Would you please return the lines of the entries below starting at the line that has "AuthPoint (1133, 729)" and ending at the line that has "Tým Databáze-her.cz (156, 1799)", both included, exactly as they are?

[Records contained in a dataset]
========================================================================

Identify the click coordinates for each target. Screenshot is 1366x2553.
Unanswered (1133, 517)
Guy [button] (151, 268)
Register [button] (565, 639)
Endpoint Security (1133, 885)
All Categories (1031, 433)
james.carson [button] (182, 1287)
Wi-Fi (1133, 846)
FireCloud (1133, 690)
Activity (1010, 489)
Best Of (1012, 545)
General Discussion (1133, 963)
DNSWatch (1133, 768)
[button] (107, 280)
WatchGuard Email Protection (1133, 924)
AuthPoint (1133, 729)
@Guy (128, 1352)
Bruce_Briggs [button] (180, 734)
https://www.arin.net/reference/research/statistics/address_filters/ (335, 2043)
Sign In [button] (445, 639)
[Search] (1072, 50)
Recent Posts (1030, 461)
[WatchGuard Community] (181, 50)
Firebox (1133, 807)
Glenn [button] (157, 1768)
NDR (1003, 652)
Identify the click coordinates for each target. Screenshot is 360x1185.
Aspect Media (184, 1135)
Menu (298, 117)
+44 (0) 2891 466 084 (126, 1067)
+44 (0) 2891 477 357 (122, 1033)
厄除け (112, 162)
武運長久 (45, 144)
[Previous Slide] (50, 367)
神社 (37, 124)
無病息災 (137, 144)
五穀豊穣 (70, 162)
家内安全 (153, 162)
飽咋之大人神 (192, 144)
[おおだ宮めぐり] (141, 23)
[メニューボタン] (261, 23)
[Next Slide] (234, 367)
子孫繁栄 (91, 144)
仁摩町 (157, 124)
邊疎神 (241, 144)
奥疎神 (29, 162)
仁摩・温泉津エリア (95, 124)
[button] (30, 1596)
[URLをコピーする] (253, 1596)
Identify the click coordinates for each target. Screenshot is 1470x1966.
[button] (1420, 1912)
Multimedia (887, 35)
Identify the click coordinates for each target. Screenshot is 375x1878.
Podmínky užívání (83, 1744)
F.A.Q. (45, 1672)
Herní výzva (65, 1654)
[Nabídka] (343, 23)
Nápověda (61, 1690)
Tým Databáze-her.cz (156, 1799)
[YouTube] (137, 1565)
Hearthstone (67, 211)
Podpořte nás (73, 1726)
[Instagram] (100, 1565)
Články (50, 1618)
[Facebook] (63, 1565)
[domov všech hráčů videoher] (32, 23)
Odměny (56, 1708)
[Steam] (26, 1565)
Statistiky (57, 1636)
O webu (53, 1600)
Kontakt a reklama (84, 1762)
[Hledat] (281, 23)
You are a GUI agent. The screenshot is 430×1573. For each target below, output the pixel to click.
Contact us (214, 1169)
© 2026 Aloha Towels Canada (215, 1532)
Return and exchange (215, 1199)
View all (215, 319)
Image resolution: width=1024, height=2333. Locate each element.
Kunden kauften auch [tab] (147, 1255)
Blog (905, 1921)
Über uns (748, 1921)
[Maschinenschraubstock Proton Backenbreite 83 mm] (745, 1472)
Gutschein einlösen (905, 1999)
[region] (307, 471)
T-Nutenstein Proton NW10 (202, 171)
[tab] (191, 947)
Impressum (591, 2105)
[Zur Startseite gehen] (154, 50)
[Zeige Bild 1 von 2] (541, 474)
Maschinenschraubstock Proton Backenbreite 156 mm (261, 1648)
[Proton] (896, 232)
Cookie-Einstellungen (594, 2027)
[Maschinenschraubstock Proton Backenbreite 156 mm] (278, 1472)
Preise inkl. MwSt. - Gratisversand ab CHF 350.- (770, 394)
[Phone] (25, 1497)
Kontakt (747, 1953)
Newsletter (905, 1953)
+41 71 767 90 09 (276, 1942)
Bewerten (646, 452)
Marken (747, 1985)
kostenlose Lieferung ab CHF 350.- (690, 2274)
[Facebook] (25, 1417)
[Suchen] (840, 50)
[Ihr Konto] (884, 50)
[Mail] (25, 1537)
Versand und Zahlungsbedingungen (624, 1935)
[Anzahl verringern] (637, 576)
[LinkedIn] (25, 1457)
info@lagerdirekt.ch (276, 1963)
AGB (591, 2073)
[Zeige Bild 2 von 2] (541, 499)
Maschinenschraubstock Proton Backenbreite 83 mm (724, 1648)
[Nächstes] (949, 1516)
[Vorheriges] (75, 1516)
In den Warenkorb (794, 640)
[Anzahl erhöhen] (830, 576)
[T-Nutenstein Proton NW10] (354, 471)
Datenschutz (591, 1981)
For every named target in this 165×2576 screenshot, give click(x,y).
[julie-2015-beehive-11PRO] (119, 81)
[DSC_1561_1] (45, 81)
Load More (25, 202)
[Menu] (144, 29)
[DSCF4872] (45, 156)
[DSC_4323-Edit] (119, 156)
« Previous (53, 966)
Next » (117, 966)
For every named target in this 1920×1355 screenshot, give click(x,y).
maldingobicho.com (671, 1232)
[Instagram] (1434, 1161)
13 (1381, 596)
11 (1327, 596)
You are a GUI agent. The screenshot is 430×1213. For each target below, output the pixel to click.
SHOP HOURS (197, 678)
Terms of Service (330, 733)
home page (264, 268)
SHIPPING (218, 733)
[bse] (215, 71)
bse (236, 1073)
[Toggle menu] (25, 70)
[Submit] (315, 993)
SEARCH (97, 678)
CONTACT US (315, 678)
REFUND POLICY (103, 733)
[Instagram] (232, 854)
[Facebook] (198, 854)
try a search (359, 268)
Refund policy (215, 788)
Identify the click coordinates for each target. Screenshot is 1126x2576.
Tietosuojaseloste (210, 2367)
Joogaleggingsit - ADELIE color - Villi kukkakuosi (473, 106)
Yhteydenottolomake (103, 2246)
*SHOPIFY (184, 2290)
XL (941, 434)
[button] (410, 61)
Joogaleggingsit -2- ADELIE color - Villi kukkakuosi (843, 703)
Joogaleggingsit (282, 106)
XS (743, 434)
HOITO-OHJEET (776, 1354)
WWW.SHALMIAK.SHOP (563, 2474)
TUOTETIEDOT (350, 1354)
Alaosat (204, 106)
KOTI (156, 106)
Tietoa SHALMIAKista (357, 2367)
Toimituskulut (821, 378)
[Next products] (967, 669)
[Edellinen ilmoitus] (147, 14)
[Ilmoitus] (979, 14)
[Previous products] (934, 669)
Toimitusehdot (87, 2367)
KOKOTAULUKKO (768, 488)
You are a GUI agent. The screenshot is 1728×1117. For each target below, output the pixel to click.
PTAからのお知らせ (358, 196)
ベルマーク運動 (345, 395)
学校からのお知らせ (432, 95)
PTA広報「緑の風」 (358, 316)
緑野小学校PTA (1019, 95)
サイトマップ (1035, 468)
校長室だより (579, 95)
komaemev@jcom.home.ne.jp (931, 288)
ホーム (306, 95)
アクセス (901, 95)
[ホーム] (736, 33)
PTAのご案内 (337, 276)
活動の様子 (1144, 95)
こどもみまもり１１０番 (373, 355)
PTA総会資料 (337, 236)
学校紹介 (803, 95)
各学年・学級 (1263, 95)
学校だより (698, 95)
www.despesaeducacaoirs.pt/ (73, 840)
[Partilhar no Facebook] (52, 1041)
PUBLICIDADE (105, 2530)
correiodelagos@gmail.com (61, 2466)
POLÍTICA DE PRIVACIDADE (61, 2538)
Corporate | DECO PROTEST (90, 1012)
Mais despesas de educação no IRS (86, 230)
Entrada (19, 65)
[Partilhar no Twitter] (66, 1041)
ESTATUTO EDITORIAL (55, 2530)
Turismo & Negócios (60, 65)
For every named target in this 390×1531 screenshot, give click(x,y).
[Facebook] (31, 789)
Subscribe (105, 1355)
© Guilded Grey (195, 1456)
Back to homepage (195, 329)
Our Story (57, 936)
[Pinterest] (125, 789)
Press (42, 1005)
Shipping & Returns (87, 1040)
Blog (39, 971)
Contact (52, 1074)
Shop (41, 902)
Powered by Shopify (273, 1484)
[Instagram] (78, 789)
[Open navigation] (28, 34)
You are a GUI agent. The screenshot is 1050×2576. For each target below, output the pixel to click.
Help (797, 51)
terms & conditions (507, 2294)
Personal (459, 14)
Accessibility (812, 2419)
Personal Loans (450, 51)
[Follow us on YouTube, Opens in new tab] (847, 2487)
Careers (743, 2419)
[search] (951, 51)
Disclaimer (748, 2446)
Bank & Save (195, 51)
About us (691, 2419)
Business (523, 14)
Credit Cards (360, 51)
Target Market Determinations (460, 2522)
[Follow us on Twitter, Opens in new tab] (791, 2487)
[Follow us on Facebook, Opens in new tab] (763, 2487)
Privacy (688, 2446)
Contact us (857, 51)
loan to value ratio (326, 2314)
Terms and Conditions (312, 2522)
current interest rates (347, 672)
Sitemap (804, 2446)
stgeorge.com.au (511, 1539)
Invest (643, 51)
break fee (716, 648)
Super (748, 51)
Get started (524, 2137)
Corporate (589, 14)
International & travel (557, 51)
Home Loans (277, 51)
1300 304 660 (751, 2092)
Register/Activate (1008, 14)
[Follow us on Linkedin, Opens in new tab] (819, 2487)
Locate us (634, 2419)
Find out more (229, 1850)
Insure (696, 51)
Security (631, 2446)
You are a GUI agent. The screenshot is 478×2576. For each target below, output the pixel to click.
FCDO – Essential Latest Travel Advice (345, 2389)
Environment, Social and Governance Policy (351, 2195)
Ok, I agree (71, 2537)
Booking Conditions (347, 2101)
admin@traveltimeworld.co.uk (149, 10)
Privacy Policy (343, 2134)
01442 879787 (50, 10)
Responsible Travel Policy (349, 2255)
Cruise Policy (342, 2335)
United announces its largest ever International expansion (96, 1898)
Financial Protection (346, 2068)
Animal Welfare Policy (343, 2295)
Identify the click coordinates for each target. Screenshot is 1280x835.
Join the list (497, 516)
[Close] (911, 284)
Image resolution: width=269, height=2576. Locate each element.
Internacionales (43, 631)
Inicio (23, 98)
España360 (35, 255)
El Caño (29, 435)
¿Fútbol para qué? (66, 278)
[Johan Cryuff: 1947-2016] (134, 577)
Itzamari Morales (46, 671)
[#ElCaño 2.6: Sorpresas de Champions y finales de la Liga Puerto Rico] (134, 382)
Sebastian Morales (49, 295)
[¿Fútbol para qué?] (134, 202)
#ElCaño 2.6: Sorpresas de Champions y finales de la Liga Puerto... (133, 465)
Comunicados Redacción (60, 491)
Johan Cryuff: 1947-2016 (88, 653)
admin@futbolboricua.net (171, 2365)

========================================================================

● **WRITTEN REPLY**:
AuthPoint (1133, 729)
@Guy (128, 1352)
Bruce_Briggs [button] (180, 734)
https://www.arin.net/reference/research/statistics/address_filters/ (335, 2043)
Sign In [button] (445, 639)
[Search] (1072, 50)
Recent Posts (1030, 461)
[WatchGuard Community] (181, 50)
Firebox (1133, 807)
Glenn [button] (157, 1768)
NDR (1003, 652)
Identify the click coordinates for each target. Screenshot is 360x1185.
Aspect Media (184, 1135)
Menu (298, 117)
+44 (0) 2891 466 084 (126, 1067)
+44 (0) 2891 477 357 (122, 1033)
厄除け (112, 162)
武運長久 (45, 144)
[Previous Slide] (50, 367)
神社 (37, 124)
無病息災 (137, 144)
五穀豊穣 (70, 162)
家内安全 (153, 162)
飽咋之大人神 (192, 144)
[おおだ宮めぐり] (141, 23)
[メニューボタン] (261, 23)
[Next Slide] (234, 367)
子孫繁栄 (91, 144)
仁摩町 (157, 124)
邊疎神 (241, 144)
奥疎神 (29, 162)
仁摩・温泉津エリア (95, 124)
[button] (30, 1596)
[URLをコピーする] (253, 1596)
Identify the click coordinates for each target. Screenshot is 1470x1966.
[button] (1420, 1912)
Multimedia (887, 35)
Identify the click coordinates for each target. Screenshot is 375x1878.
Podmínky užívání (83, 1744)
F.A.Q. (45, 1672)
Herní výzva (65, 1654)
[Nabídka] (343, 23)
Nápověda (61, 1690)
Tým Databáze-her.cz (156, 1799)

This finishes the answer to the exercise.